Slow down, contemplate, create.
– COMING SOON! –
A new type of application: a hybrid between a work of art and an application. It’s a digital sculpture. But it’s not static. In fact, it’s always different. And it’s up to you to decide whether to start it again, to redeploy it in infinite, random combinations.
Enter this application as you would a museum: a space where you can extract yourself from the incessant flow of solicitations and the trap of frenetic content consumption fueled by endless scrolling. As you explore this work, you’ll find a sense of calm. It’s a similar experience to contemplating an “analog” art, but one you can enjoy at any time, wherever you are.






Art & App, united.
There’s hardly an aspect of our lives and our world that isn’t touched and transformed by mobile devices and their Applications. Ok, so, what about Art?
In June 2007, the release of the first iPhone ushered in an unprecedented technological revolution—at once constant, progressive, and ongoing. With each new technical breakthrough and the exploration of fresh digital frontiers, smartphones and tablets continue to transform ever more facets of our lives. There’s no “tipping point”: there have been many, and new ones keep emerging!

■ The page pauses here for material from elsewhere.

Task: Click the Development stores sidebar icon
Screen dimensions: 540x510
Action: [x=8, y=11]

These devices have become omnipresent intermediaries—genuine, indispensable prostheses in our relationship with the World—altering our interactions, our experiences, and of course our perception of reality, ever more deeply.
The first artwork, hybrid, both Art & Application designed specifically for this medium.

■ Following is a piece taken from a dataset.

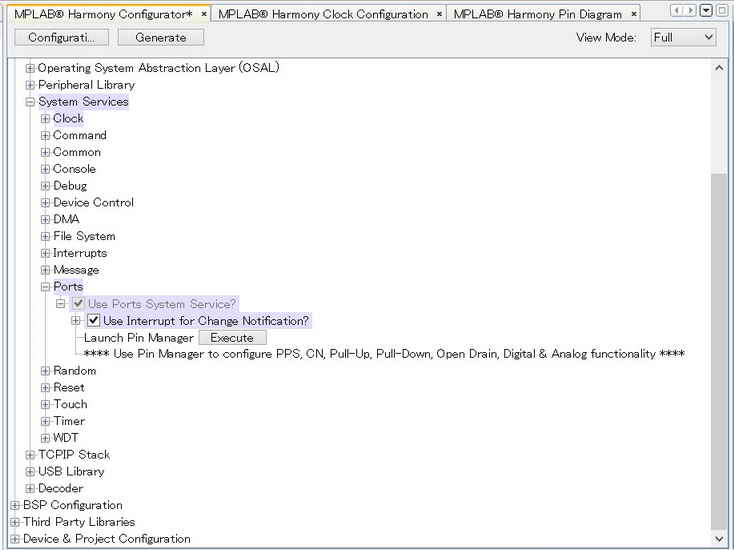The height and width of the screenshot is (550, 734).
Task: Select the File System tree item
Action: [x=84, y=236]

Indeed, it can be fascinating enough to imitate the “real” by virtually recreating museum or exhibition halls and giving the illusion of wandering inside, exhibiting reproductions of works originally created to be experienced “in real life”.
Or, to create virtual 3D sculptures in a virtual space, as in my work with Bertrand Lavier.
But what about stand-alone artworks which would be designed from the outset to take account of the specific features of these devices, exploring what they offer that is greater, lesser or different?
By harnessing their particularities, we can imagine forms of artistic experience that are both meaningful and unprecedented.
Let’s recover what is extraordinary about a direct, contemplative encounter with an artwork: alone, face to face, in the silence and calm of an empty museum.
To do this, we first need to free ourselves from the system of incessant stream of visual prompts and the perpetual call to click & scroll.
A minimal interface, a slower pace, white cubes, grey background… Let’s calm things down!
…in a nod to the absolute minimalism of Kasimir Malevich’s “White Square on White Background” (on Wikipedia, on MoMA).
But let’s also seize the opportunity to explore what only an artwork conceived for this medium can offer.
Here, infinite random variations, triggered by you. Not only is this sculpture never fixed once and for all, but there’s no initial state to modify—none at all! It’s composed of white and translucent cubes on a grey background, but never in the same combination of quantities, sizes, or placements. As combinations go, it can even appear completely empty!
Start the process, watch it smoothly reconfigure itself, take the time to appreciate it… then restart!